Selasa pagi 13 Desember kami diperkenankan oleh Mas Amal putra Mbah Fuad Effendy untuk sowan dan berkunjung ke rumah beliau. Dengan raut kegembiraan dan penuh senyum Mbah Fuad menyambut kami. Setelah perkenalan kami ditanyai tentang kegiatan kami di Papperandang Ate dan beliau juga menjelaskan tentang kegiatan di Rumah Maiyah al-Manhal yang beliau dirikan.
Karena kami memaklumi kondisi beliau yang sudah sepuh kami tak boleh berlama-lama dan kami pun berpamitan untuk bertolak menuju ke Surabaya diantarkan oleh Cak Haris sesepuh Bangbang Wetan simpul Maiyah Surabaya yang sekitar setahun lalu hijrah dan menetap di Malang. Perjalanan yang kami lalui lewat Sidoarjo terasa asyik diselingi canda Cak Haris. Melewati Porong tempat Lumpur Sidoarjo kami tiba di Surabaya, di Kayoon Heritage.
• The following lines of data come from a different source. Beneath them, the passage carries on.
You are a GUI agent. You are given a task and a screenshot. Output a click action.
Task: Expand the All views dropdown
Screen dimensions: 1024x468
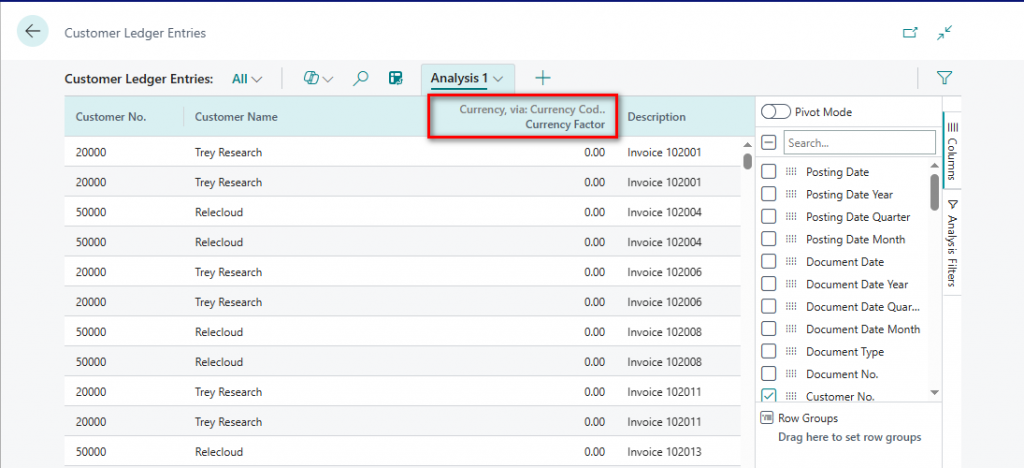[247, 78]
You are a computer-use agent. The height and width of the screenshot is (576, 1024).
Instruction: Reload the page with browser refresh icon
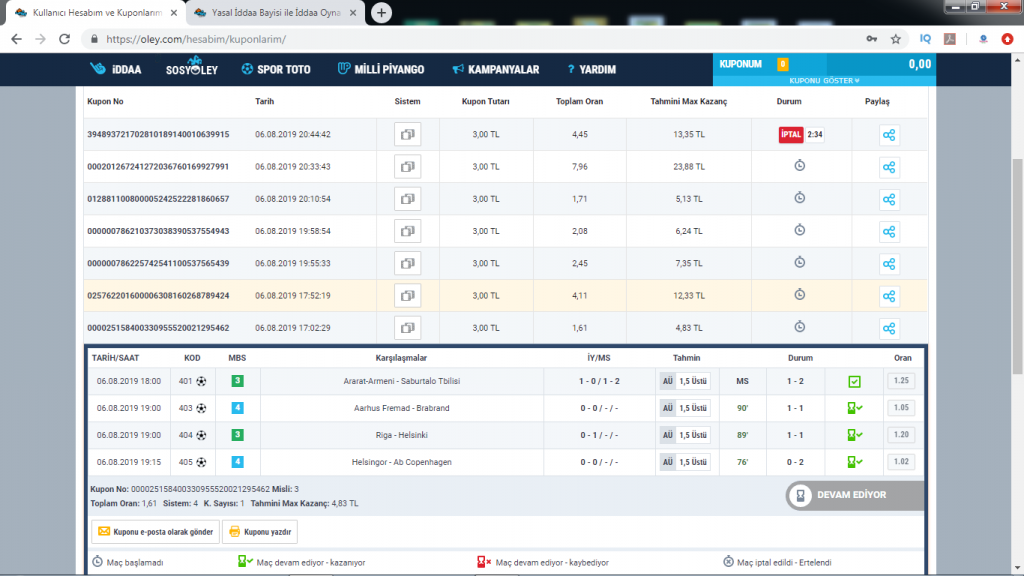click(x=64, y=39)
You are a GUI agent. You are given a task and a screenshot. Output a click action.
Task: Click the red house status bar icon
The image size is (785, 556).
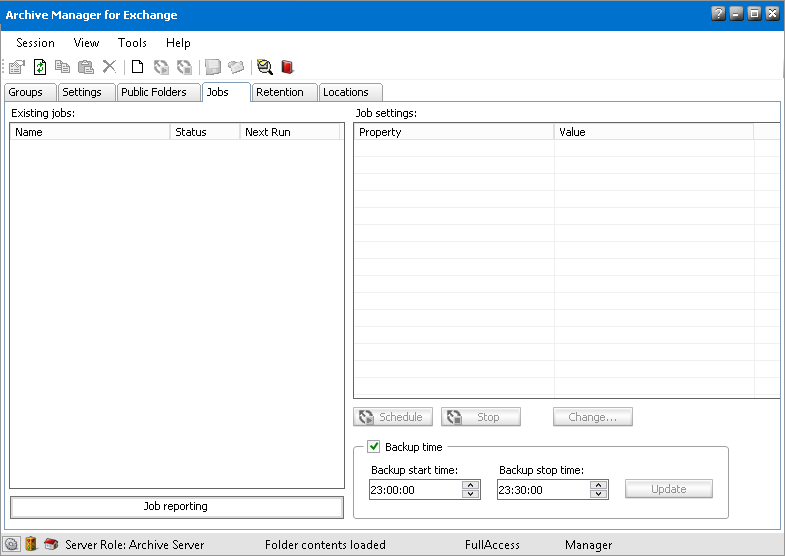click(x=51, y=544)
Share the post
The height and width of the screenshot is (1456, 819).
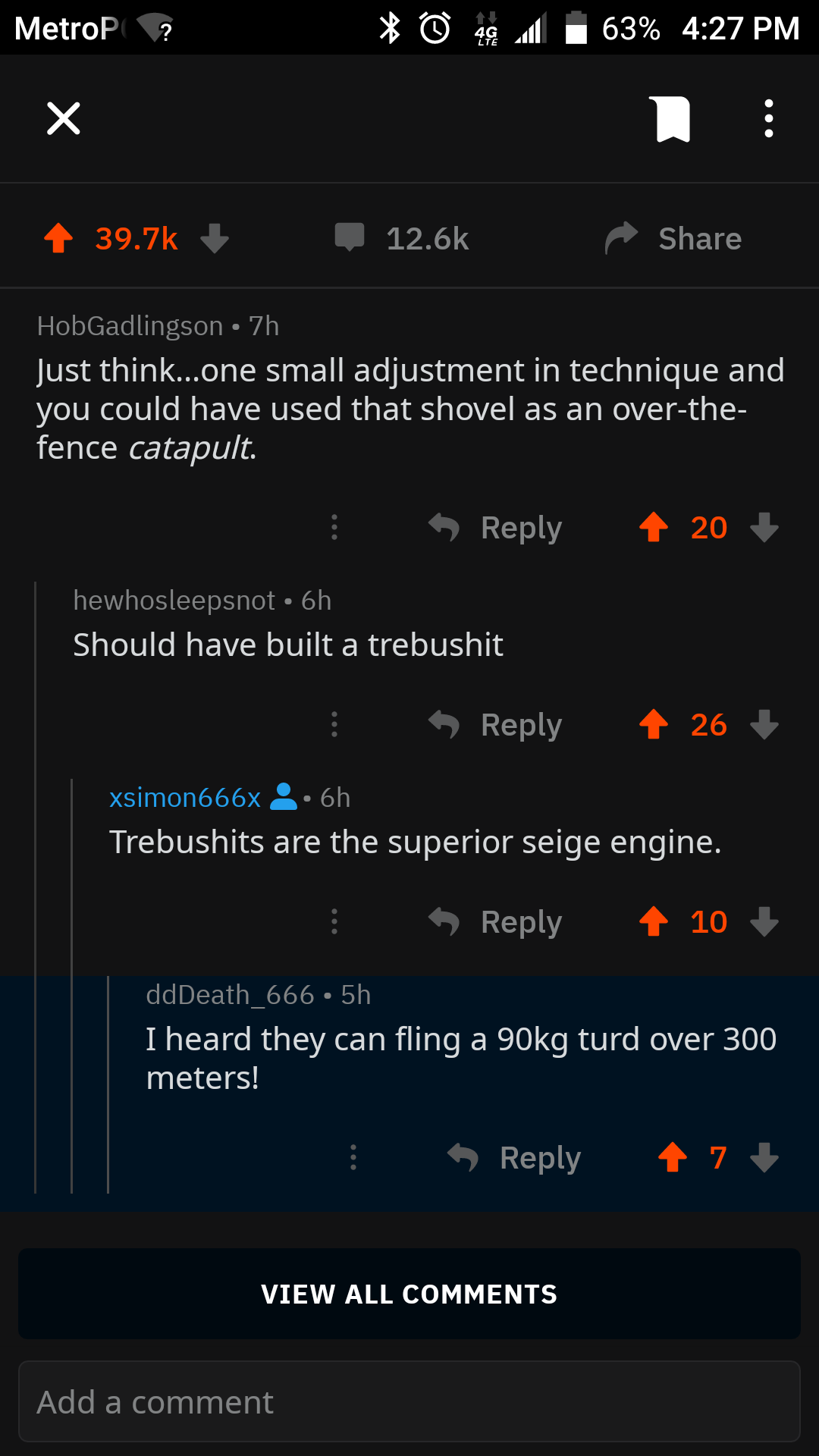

Cak Rahmad sesepuh Maiyah Bangbang Wetan bersama Mas Dudung dkk sudah menunggu kami. Dan sepertinya menjadi tradisi Maiyah kalau sudah tiba waktu makan kami disuguhi siang itu kopi, jus, dan makan siang di Kayoon Heritage yang dikelola oleh Cak Rahmad disulap menjadi Cafe dan tempat Maiyahan Bangbang Wetan.
Karena habis Maghrib jam 19.00 jadwal keberangkatan pesawat kami dari Bandara Surabaya, maka setelah bersilaturahmi dengan JM Bangbang Wetan, kami bergerak menuju Bandara Juanda diantarkan Mas Ilyas JM Bangbang Wetan. Tetapi sebelum masuk Bandara, kami mampir di rumah sedulur Mandar kami di Sidoarjo yaitu Bu Nadirah. Beliau sudah menjadi warga Sidoarjo bersama anaknya. Kami dipersilakan mampir dan diberikan oleh-oleh khas Sidoarjo. Perjalanan yang terasa singkat tapi sungguh sangat berkesan buat kami pada rihlah ukhuwah Maiyah tahun ini.
Betul-betul terasa berkah Maiyah mengalir dan memerciki kami. Persaudaraan Maiyah sangat erat terasa sejak hari pertama kedatangan kami di tanah Jawa sampai tiba saat harus kembali ke tanah Sulawesi. Berkah, berkah, berkah dan alfu mabruk buat semua saudara kami yang telah susah payah mengurus kami selama di Jawa. Jazakumullah ahsanal jaza’ dan sampai bertemu lagi di lain waktu dan kesempatan.